Este año, en el XX aniversario de ese acontecimiento, la Cruz será acogida solemnemente en Berlín, desde donde, en peregrinación a través de Alemania, llegará el próximo año a Colonia. Hoy deseo repetiros las palabras que entonces os dije: “Queridísimos jóvenes, ¡... os confío la Cruz de Cristo! Llevadla por el mundo como signo del amor del Señor Jesús a la humanidad y anunciad a todos que sólo en Cristo muerto y resucitado hay salvación y redención”.

7. Vuestros contemporáneos esperan de vosotros que seáis testigos de Aquel que habéis encontrado y que os hará vivir. En las realidades de la vida cotidiana, sed testigos intrépidos del amor más fuerte que la muerte. Os toca a vosotros recoger este desafío. Poned vuestros talentos y vuestro ardor juvenil al servicio del anuncio de la Buena Noticia. Sed los amigos entusiastas de Jesús que le presentan al Señor todos aquellos que desean verlo, sobre todo a los más alejados de él. Felipe y Andrés llevaron a aquellos “griegos” a Jesús: Dios se sirve de la amistad humana para llevar a los corazones a la fuente de la divina caridad.
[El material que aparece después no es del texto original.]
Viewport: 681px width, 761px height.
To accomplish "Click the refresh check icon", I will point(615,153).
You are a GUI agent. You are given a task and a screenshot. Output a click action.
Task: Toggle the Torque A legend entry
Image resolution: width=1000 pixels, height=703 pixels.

Sentíos responsables de la evangelización de vuestros amigos y de todos vuestros coetáneos.

La Beata Virgen María, que durante toda la vida se dedicó asiduamente a la contemplación del rostro de Cristo, os acoja incesantemente bajo la mirada de su Hijo (cfr. Rosarium Virginis Mariae, 10) y os sostenga en la preparación de la Jornada Mundial de Colonia, a la que os invito a mirar desde ahora con responsabilidad y auténtico entusiasmo. La Virgen de Nazaret, como Madre atenta y paciente, modelará en vosotros un corazón contemplativo y os enseñará a fijar la mirada en Jesús para que, en este mundo que pasa, seáis profetas del mundo que no muere.

Con cariño os imparto una especial bendición, que os acompañe en vuestro camino.